Yes. It enables multiple team members and programming pairs to work concurrently on the project. Use of a version control tool, such as Subversion, results in fewer errors and a freer style of project development.

Versioning Models

(Based on the material in the SVN book)

The Problem of File-Sharing

All version control systems address the same problem: how does the system enable users to share information, but prevent them from destructively interfering with each other? It's all too easy for users to accidentally overwrite each other's changes in the repository.

Consider the scenario shown in the problem to avoid (below). Suppose we have two co-workers, Harry and Sally. They each decide to edit the same repository file at the same time. If Harry saves his changes to the repository first, then it's possible that (a few moments later) Sally could accidentally overwrite them with her own new version of the file. While Harry's version of the file won't be lost forever (because the system remembers every change), any changes Harry made won't be present in Sally's newer version of the file, because she never saw Harry's changes to begin with. Harry's work is still effectively lost—or at least missing from the latest version of the file—and probably by accident. This is definitely a situation we want to avoid!

Figure 2.2. The problem to avoid

The problem to avoid

The Lock-Modify-Unlock Solution

Many version control systems use a lock-modify-unlock model to address this problem. In such a system, the repository allows only one person to change a file at a time. Harry must “lock” the file before he can change it. If Sally tries to lock the file, the repository will deny the request. All she can do is read the file, and wait for Harry to finish his changes and release his lock. After Harry unlocks the file, Sally can lock and edit it.

Figure 2.3. The lock-modify-unlock solution

The lock-modify-unlock solution

The lock-modify-unlock model is restrictive, and often becomes a development bottleneck:

  • Locking may cause administrative problems. Harry might lock a file and then forget about it. It forces coordination that may not be necessary. If Harry cannot be contacted, Sally has to get an administrator to release Harry's lock. It thus can cause a lot of unnecessary delay and wasted time.

  • Locking may cause unnecessary serialization. What if Harry is editing the beginning of a text file, and Sally simply wants to edit the end of the same file? These changes don't overlap at all. They could easily edit the file simultaneously without harm, assuming the changes were properly merged together.

  • Locking may create a false sense of security. Pretend that Harry locks and edits file A, while Sally simultaneously locks and edits file B. But suppose that A and B depend on one another, and the changes made to each are semantically incompatible. Suddenly A and B don't work together anymore. The locking system was powerless to prevent the problem—yet it somehow provided a false sense of security.
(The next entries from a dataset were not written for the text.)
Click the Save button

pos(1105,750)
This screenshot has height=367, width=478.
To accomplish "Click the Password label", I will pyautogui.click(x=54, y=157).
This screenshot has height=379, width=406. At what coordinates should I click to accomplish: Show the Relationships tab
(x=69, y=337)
It's easy for Harry and Sally to imagine that by locking files, each is beginning a safe, insulated task, and thus not bother discussing their incompatible changes early on.

The Copy-Modify-Merge Solution

Subversion, CVS, and other version control systems use a copy-modify-merge model. In this model, each user's client contacts the project repository and creates a personal working copy—a local reflection of the repository's files and directories. Developers concurrently modify their private copies. The private copies are merged into a new version. The version control system assists with the merging, but ultimately a human being is responsible for making it happen correctly.
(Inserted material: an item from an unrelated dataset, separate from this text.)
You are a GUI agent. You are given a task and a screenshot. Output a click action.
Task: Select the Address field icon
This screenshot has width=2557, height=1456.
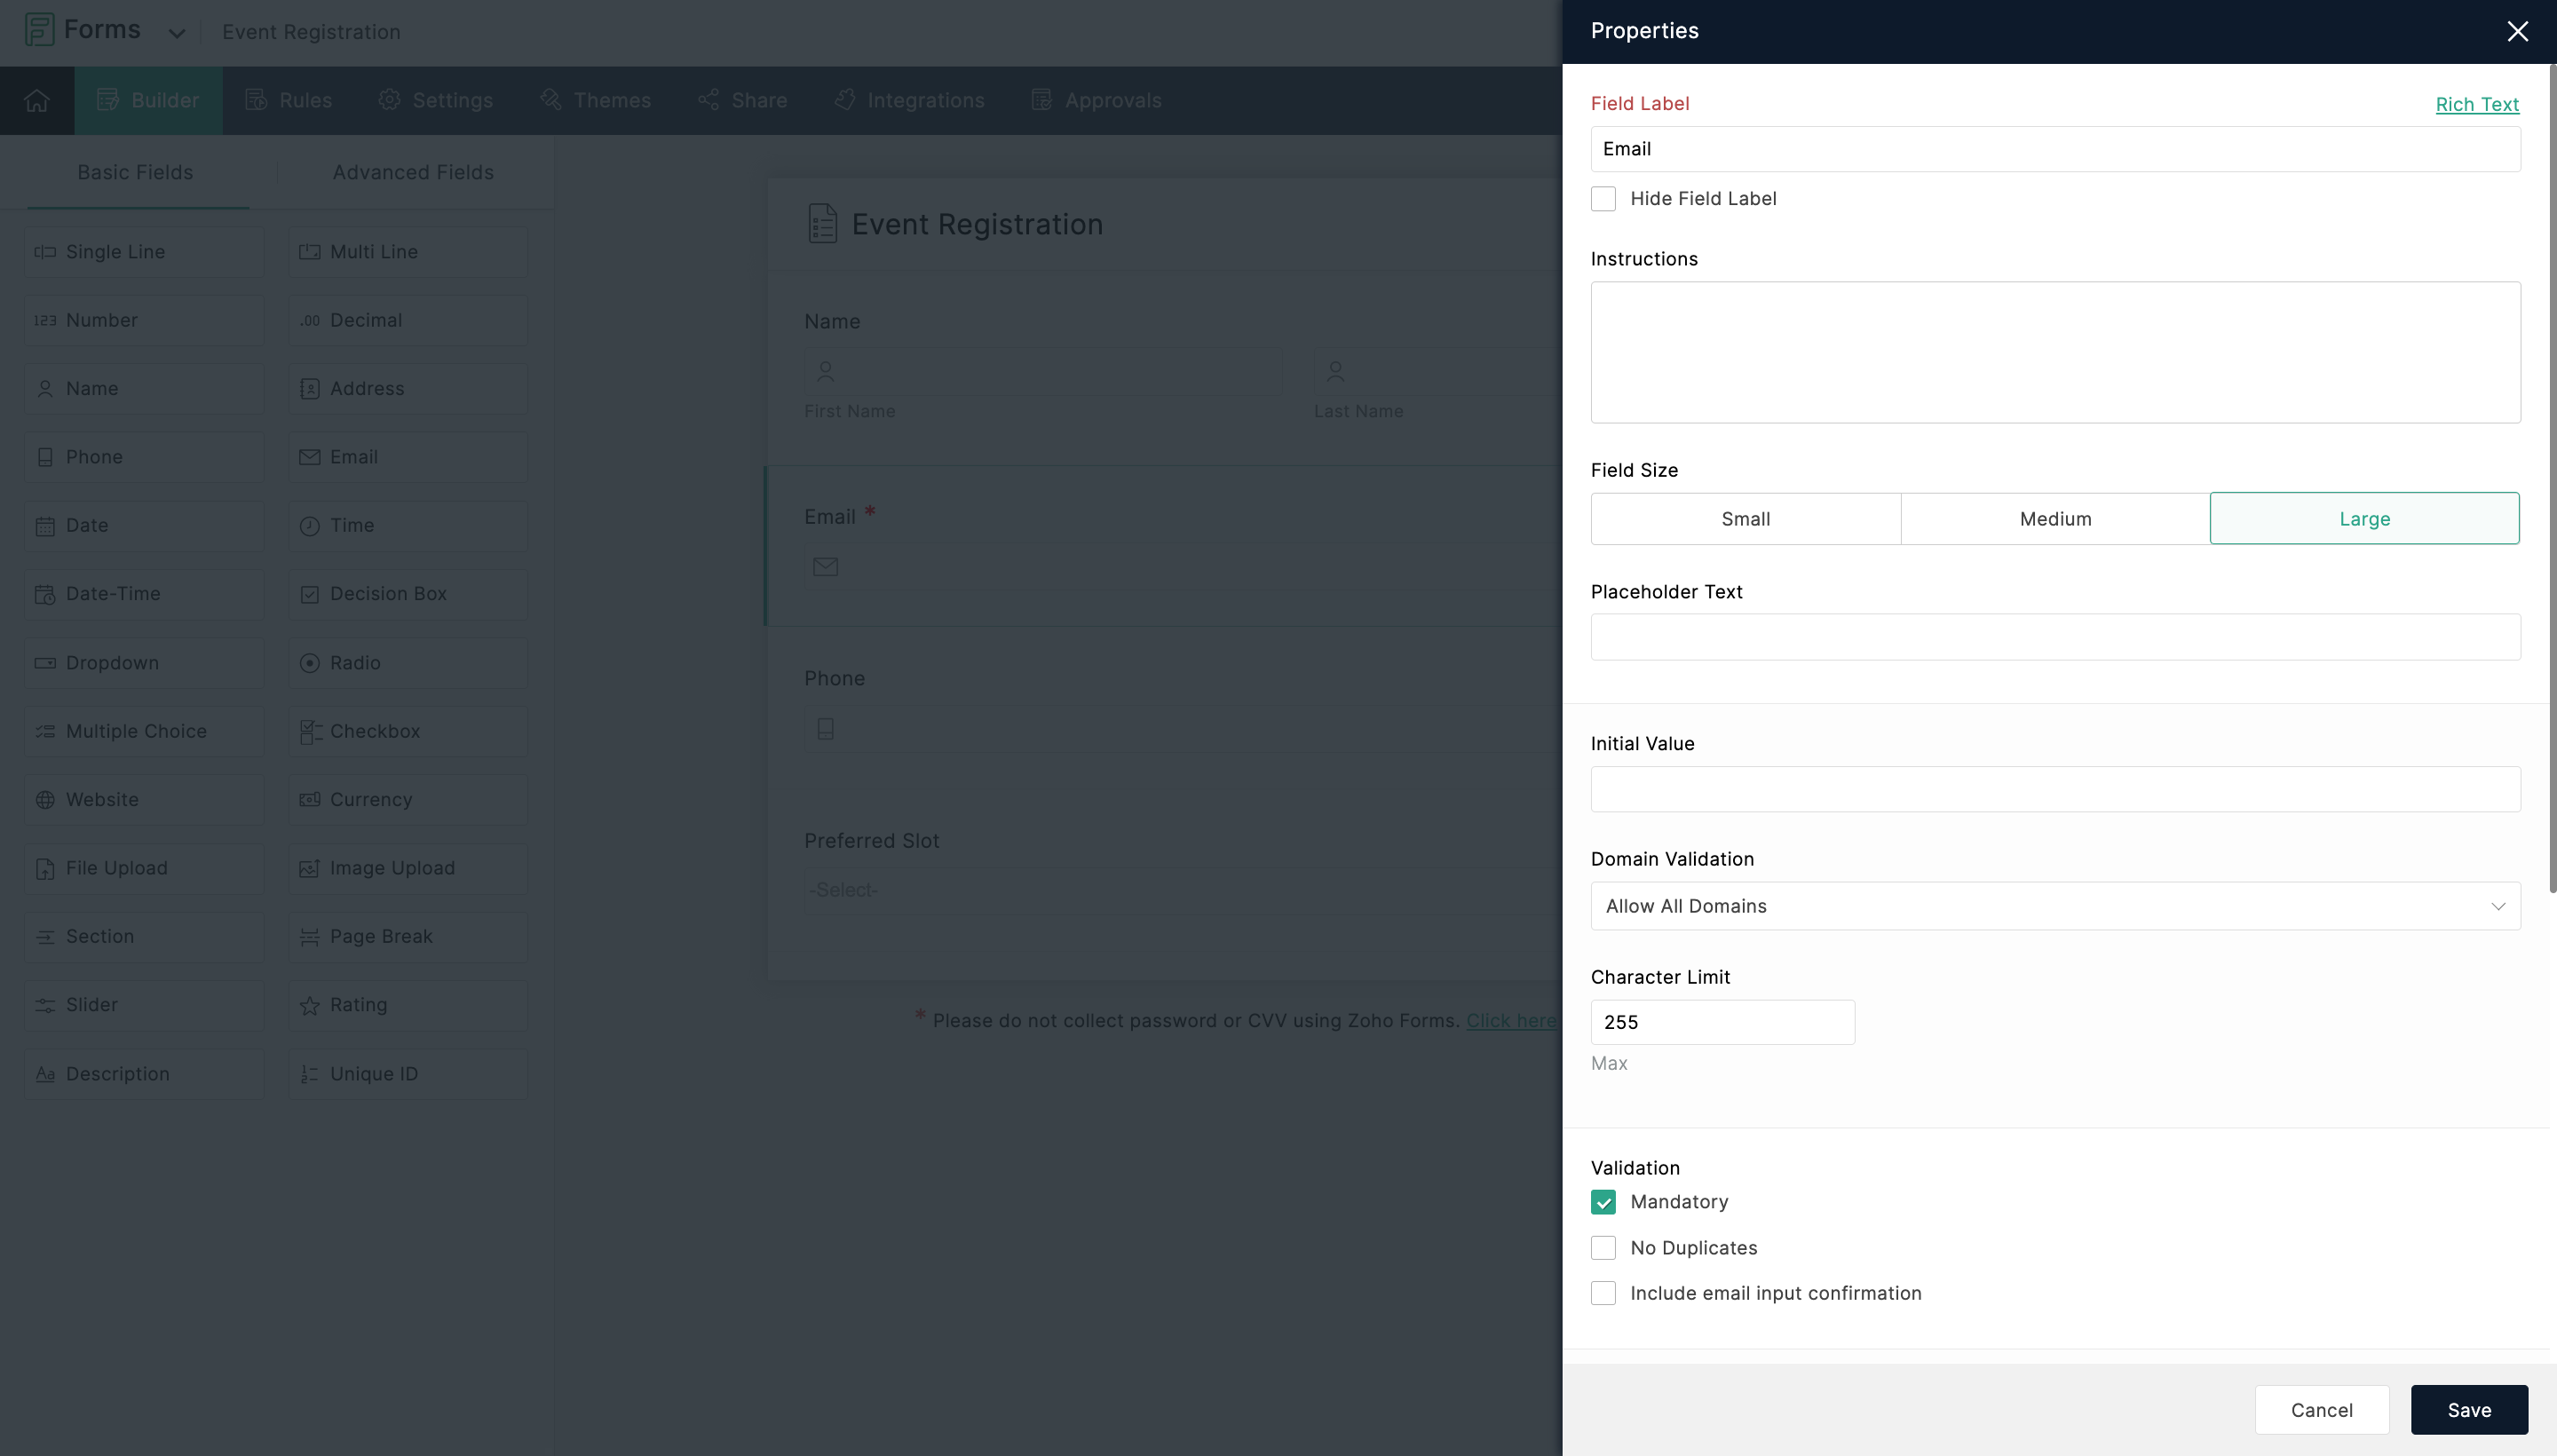click(309, 388)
Say that Harry and Sally each create working copies of the same project, copied from the repository. They concurrently make changes to the same file A within their copies. Sally saves her changes to the repository first. When Harry attempts to save his changes later, the repository informs him that his file A is out-of-date. In other words, that file A in the repository has somehow changed since he last copied it. Harry asks his client to merge any new changes from the repository into his working copy of file A. Chances are that Sally's changes don't overlap with his own; so once he has both sets of changes integrated, he saves his working copy back to the repository.

Figure 2.4. The copy-modify-merge solution

The copy-modify-merge solution

Figure 2.5. The copy-modify-merge solution (continued)

The copy-modify-merge solution (continued)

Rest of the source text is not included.